For server operators behind a CDN with ECH:

  • Your CDN handles ECH automatically.
  • You don’t manage ECH keys.
  • Your application code receives plain HTTP requests as usual.

For server operators not behind a CDN:

  • You’d need to deploy ECH on your TLS terminator (nginx, Caddy support is emerging).
  • Publish ECH config in DNS.
  • Most self-hosted services skip this in 2026; the CDN path is easier.

The Front-End / Back-End Hostname

A subtle point: ECH requires a public “front-end” hostname. For Cloudflare, this is something like cloudflare-ech.com. The on-path observer sees “client connecting to cloudflare-ech.com” — generic, doesn’t reveal the actual site.

For private ECH deployments, you’d need to invent a similar front-end identity. CDNs solve this; self-hosters can’t easily without a “decoy” site.

SNI in Logging

For server-side logging:

  • The SNI is in the TLS handshake; your application sees the requested hostname.
  • With ECH, your front-end (CDN or proxy) sees both the outer (generic) and inner (real) SNI. The real hostname is what you log.
  • For most servers, the SNI matches the Host header in HTTP. They should agree.

SNI and Geolocation

A side note on geo features: when your service is behind a CDN with ECH, the request reaching your origin has the CDN’s POP IP, not the user’s. You’re already used to reading CF-Connecting-IP (or equivalent) for the user IP. See X-Forwarded-For header.

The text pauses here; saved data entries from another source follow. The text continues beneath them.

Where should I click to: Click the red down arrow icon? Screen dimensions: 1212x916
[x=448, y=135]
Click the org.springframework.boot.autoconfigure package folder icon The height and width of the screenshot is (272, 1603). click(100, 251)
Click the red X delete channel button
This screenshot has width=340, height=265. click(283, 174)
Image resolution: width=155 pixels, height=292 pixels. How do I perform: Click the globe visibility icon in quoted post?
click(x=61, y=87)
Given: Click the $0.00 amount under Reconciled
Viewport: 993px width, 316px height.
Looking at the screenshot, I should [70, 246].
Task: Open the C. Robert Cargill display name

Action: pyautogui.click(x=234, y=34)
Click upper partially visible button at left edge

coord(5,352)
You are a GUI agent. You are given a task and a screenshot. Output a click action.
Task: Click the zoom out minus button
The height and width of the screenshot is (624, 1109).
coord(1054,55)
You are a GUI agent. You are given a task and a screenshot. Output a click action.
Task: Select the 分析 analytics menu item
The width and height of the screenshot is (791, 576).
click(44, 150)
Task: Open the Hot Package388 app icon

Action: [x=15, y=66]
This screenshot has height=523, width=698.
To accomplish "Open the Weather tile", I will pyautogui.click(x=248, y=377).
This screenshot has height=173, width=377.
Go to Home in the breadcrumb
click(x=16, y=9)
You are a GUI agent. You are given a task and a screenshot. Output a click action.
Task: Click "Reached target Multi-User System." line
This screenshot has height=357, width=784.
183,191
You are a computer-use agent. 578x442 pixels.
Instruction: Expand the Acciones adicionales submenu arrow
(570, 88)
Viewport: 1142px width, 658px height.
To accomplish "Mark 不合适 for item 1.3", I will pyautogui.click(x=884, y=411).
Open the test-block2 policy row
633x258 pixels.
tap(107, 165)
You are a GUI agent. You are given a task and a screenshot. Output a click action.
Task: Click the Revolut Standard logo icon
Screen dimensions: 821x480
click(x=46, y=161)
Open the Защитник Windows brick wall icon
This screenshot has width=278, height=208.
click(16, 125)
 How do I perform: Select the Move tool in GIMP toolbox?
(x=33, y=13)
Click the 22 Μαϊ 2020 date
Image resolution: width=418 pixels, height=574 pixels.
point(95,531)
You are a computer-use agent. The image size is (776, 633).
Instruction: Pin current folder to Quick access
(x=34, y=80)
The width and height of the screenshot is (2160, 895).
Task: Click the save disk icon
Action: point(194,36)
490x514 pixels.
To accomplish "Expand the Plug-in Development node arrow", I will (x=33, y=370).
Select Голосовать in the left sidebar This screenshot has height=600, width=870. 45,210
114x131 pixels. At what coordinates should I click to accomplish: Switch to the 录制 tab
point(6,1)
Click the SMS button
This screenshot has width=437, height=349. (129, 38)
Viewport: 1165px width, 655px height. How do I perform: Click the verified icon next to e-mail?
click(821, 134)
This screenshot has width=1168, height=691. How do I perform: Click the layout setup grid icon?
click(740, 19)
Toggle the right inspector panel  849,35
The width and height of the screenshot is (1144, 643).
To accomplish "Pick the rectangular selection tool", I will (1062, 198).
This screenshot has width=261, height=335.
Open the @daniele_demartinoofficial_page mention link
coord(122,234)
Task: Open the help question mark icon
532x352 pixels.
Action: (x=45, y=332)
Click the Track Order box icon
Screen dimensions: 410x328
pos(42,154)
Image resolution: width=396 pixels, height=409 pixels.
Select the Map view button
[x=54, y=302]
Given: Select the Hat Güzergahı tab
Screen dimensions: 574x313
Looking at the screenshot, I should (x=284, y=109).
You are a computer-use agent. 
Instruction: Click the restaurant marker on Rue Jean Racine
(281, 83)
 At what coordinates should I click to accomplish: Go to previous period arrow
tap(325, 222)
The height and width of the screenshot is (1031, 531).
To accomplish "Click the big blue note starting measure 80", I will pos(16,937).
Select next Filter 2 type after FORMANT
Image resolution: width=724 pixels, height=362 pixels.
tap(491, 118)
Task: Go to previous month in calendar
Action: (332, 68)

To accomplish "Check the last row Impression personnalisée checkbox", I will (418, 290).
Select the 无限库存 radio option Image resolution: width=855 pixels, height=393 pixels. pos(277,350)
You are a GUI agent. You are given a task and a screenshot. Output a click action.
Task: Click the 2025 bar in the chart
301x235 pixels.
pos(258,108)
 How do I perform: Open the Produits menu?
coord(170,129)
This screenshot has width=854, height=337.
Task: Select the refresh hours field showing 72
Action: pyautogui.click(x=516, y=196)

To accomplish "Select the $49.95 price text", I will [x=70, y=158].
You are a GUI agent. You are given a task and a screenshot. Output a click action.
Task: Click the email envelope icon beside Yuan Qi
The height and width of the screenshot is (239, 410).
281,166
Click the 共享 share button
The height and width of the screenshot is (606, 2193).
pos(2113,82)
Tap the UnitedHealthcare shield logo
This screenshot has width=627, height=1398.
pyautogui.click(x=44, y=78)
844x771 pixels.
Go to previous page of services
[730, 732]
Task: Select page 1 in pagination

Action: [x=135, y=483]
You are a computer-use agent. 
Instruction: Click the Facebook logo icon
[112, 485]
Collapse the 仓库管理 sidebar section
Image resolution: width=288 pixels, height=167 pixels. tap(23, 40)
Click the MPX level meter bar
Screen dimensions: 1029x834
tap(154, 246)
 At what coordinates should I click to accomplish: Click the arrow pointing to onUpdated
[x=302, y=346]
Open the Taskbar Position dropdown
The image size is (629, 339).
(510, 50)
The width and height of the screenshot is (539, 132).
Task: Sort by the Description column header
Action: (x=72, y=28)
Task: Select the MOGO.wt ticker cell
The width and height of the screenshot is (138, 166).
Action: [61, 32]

ECH doesn’t change this; it’s an SNI-layer protection. Your application logic for geolocation and user identification continues to work the same way.

Browser Behavior

If a site’s DNS includes ECH config, modern browsers use it automatically. If not, they fall back to plaintext SNI. The user sees no difference; the security guarantee differs.

You can verify ECH usage in browser DevTools (Network tab → connection details) or via tools like curl --ech (with curl built with ECH support).

What About QUIC and HTTP/3?

QUIC integrates TLS 1.3, including SNI. ECH applies similarly. Browsers using HTTP/3 to ECH-supporting sites get the same protection.

For more on HTTP/3, see HTTP/2 vs HTTP/3.

TL;DR

  • SNI lets one IP host many HTTPS sites by including the hostname in the TLS ClientHello.
  • SNI is plaintext by default — observers see which site you’re connecting to.
  • ECH encrypts the SNI, hiding the destination hostname from on-path observers.
  • Cloudflare and major browsers support ECH in 2026; broader adoption growing.
  • ECH config is published in DNS (HTTPS / SVCB records).
  • For application developers, ECH is transparent.
  • For server operators, easiest path is “use a CDN that supports ECH.”
  • Doesn’t hide everything — destination IP, packet timing, TLS fingerprint still observable.

ECH is the most important TLS privacy improvement of the past few years. It closes a long-standing gap: encrypted traffic with a plaintext destination. For the broader TLS context, see TLS handshake explained; for the related DNS-encryption layer, DNS over HTTPS vs TLS.